◆ **WORK ITEM**: Please restate each line of the data that follows word for word, skipping any image.

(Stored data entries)
- Opening Delimiter -

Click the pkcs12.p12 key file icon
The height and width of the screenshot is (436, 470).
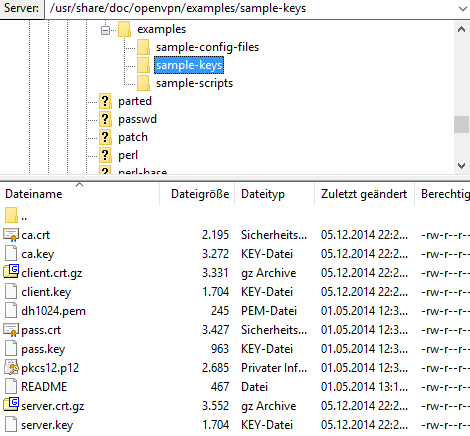click(11, 367)
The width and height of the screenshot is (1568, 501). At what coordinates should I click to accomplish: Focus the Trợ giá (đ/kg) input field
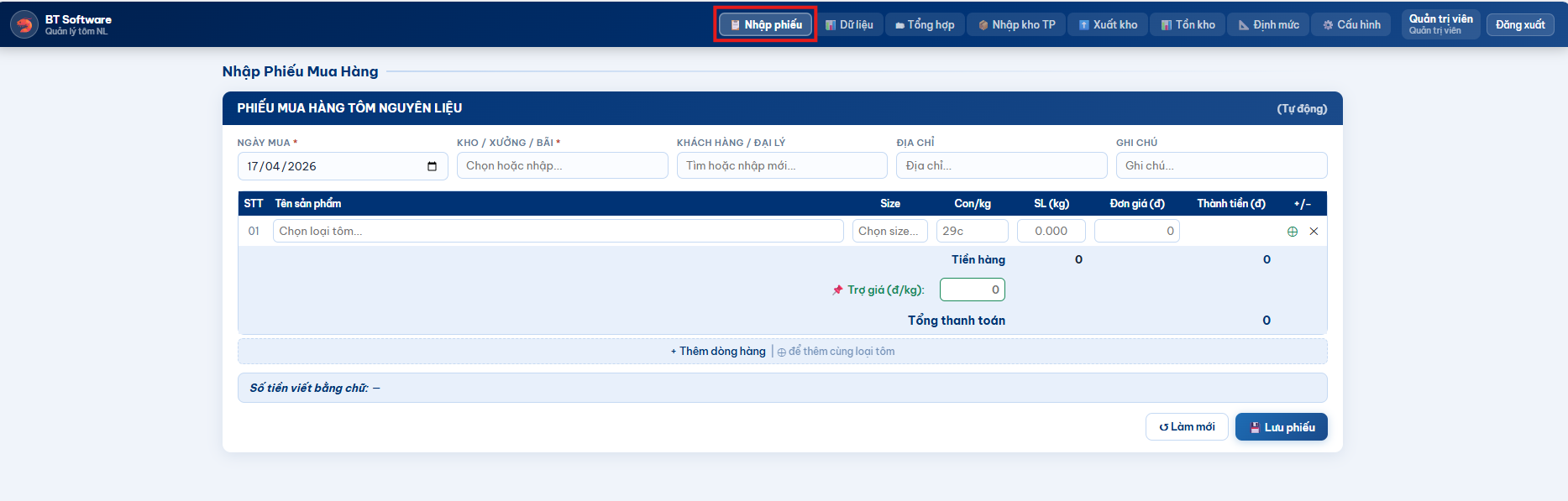pyautogui.click(x=972, y=290)
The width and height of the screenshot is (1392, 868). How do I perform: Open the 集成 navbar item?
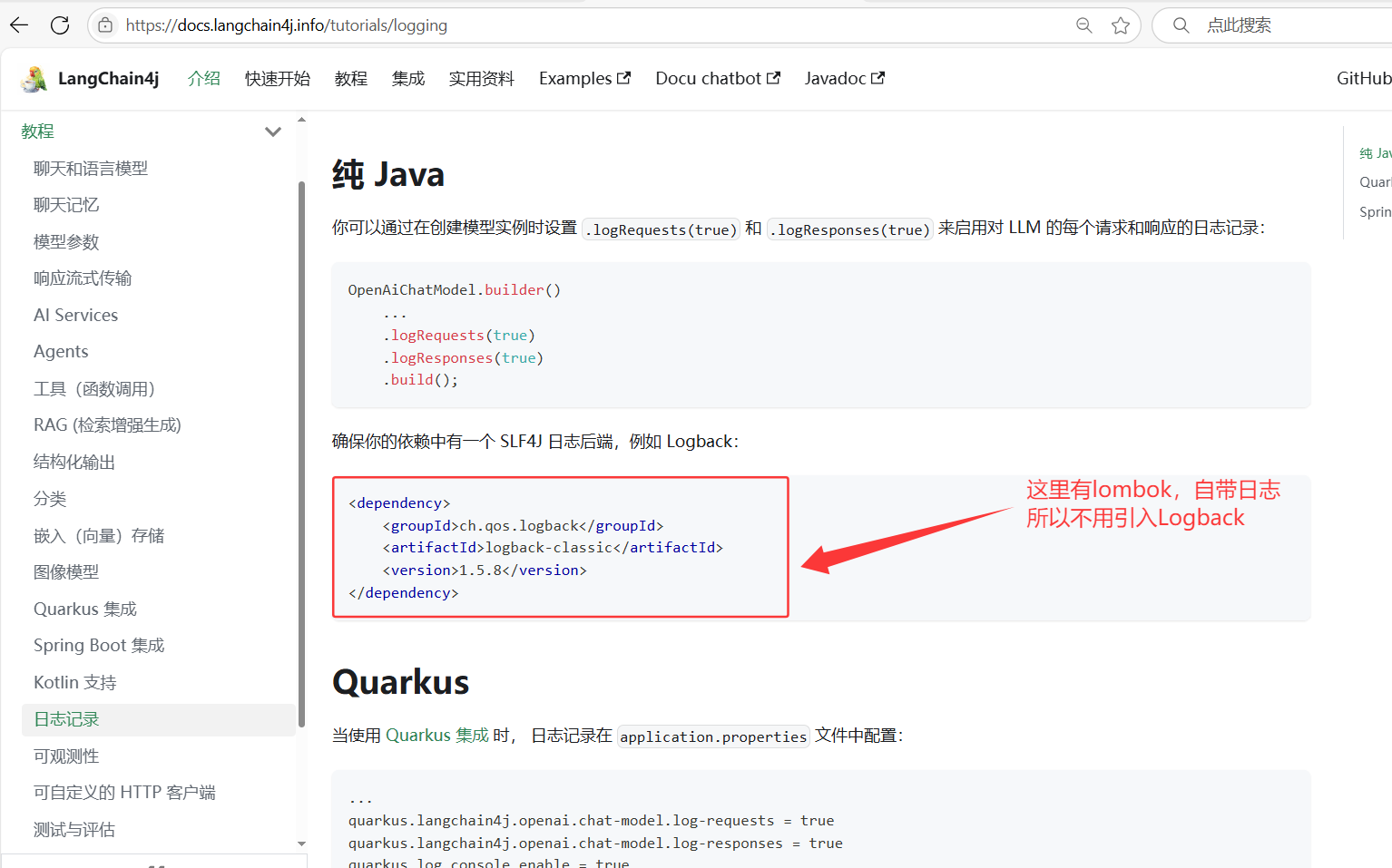tap(408, 79)
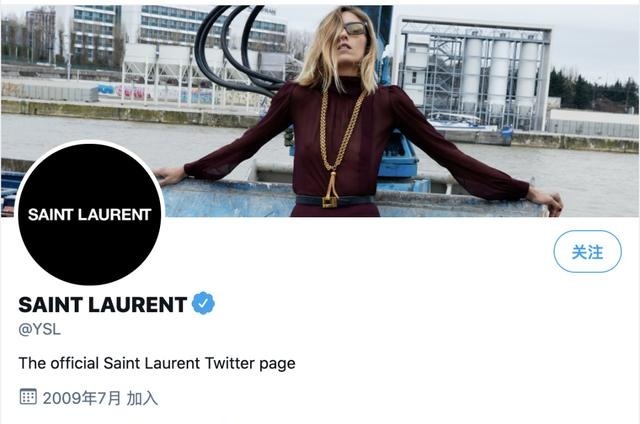Click the model's sunglasses in the header photo

point(355,29)
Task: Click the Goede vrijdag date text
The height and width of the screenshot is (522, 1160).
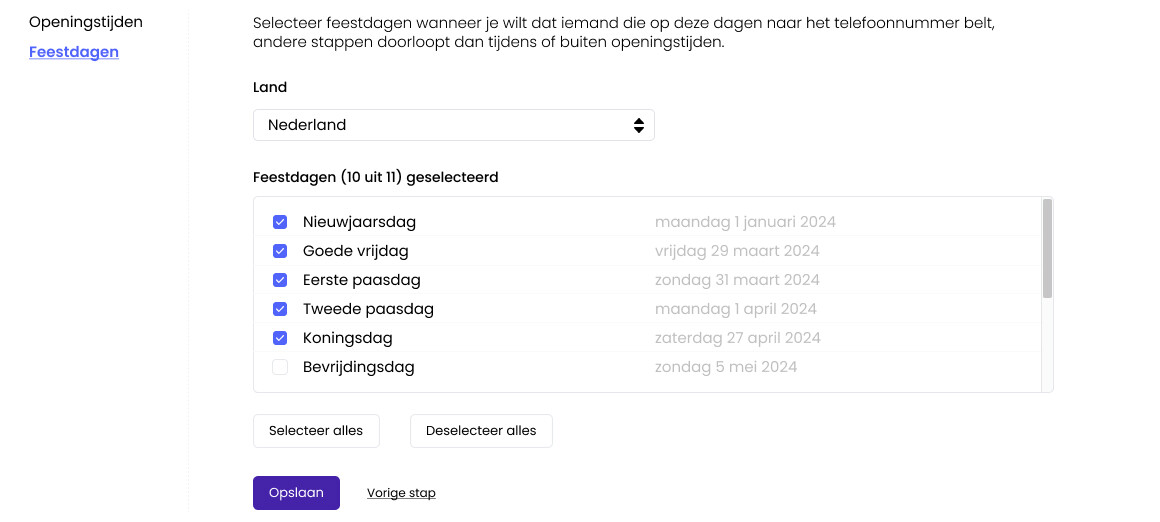Action: (x=737, y=251)
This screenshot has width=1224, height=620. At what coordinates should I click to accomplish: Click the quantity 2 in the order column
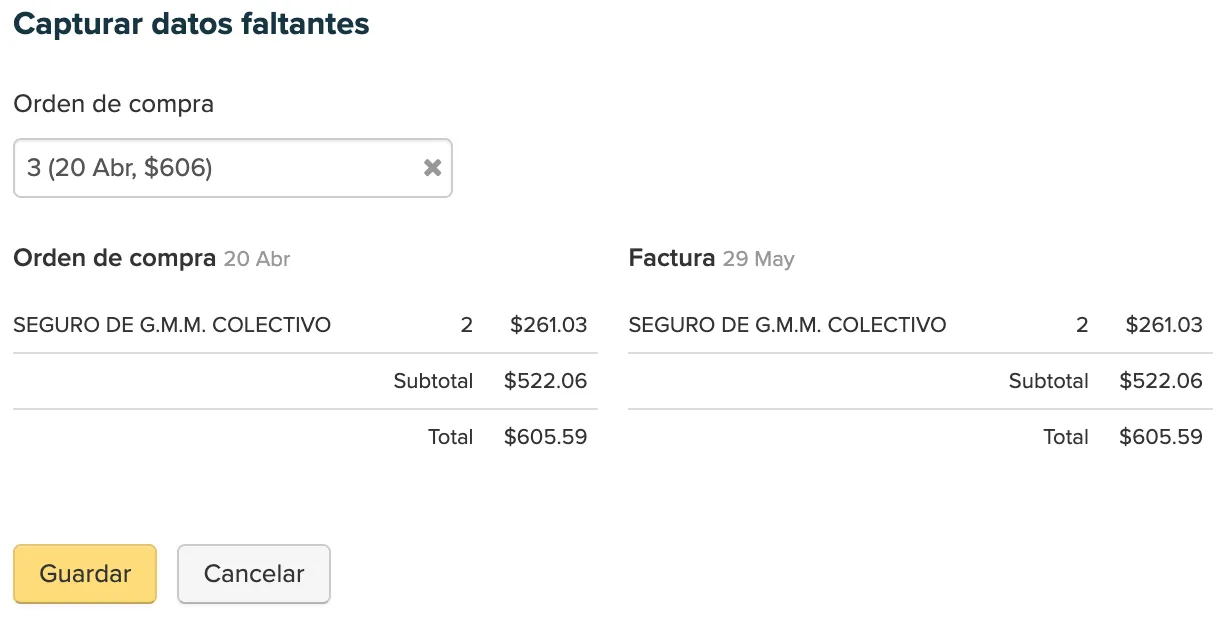[x=467, y=324]
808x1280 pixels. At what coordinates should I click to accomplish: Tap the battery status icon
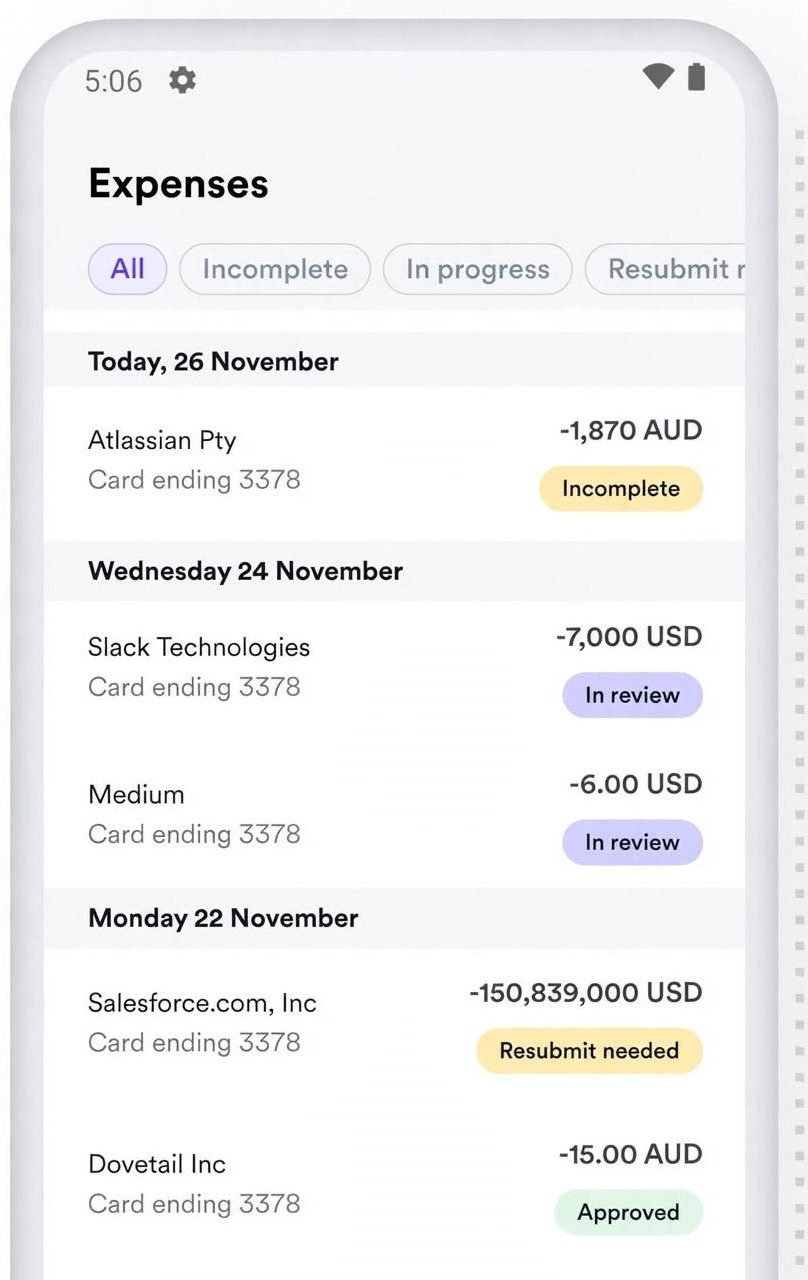click(697, 76)
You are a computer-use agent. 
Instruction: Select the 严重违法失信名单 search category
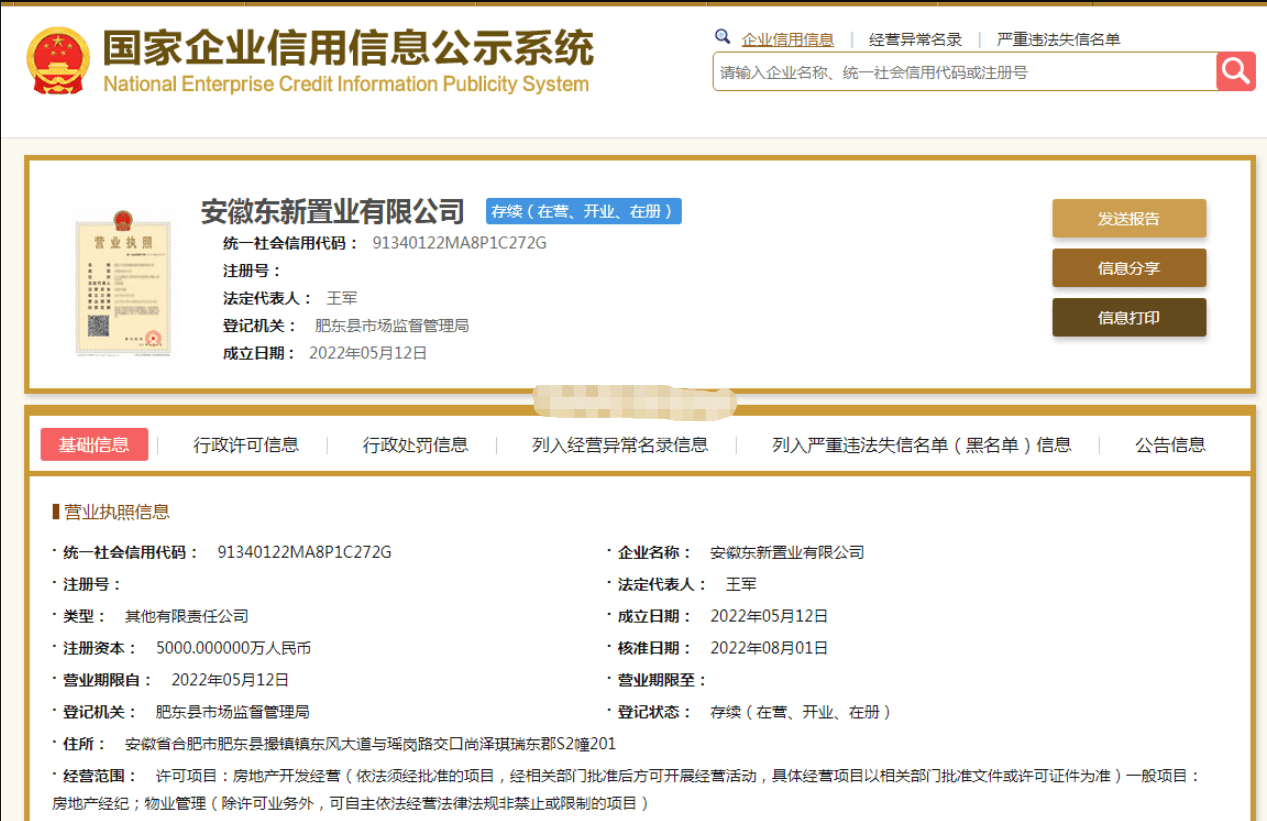[1058, 40]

- Closing Delimiter -

◆ **RESULT OF THIS TASK**:
Click the pkcs12.p12 key file icon
The height and width of the screenshot is (436, 470).
click(11, 367)
The width and height of the screenshot is (1568, 501). At what coordinates should I click to accomplish: Focus the Trợ giá (đ/kg) input field
pyautogui.click(x=972, y=290)
The width and height of the screenshot is (1392, 868). How do I perform: Open the 集成 navbar item?
tap(408, 79)
Click the model's sunglasses in the header photo

point(355,29)
Task: Click the Goede vrijdag date text
The height and width of the screenshot is (522, 1160).
Action: (x=737, y=251)
This screenshot has width=1224, height=620. At what coordinates should I click to accomplish: Click the quantity 2 in the order column
[x=467, y=324]
808x1280 pixels. At what coordinates should I click to accomplish: Tap the battery status icon
click(697, 76)
You are a computer-use agent. 
Instruction: Select the 严重违法失信名单 search category
[1058, 40]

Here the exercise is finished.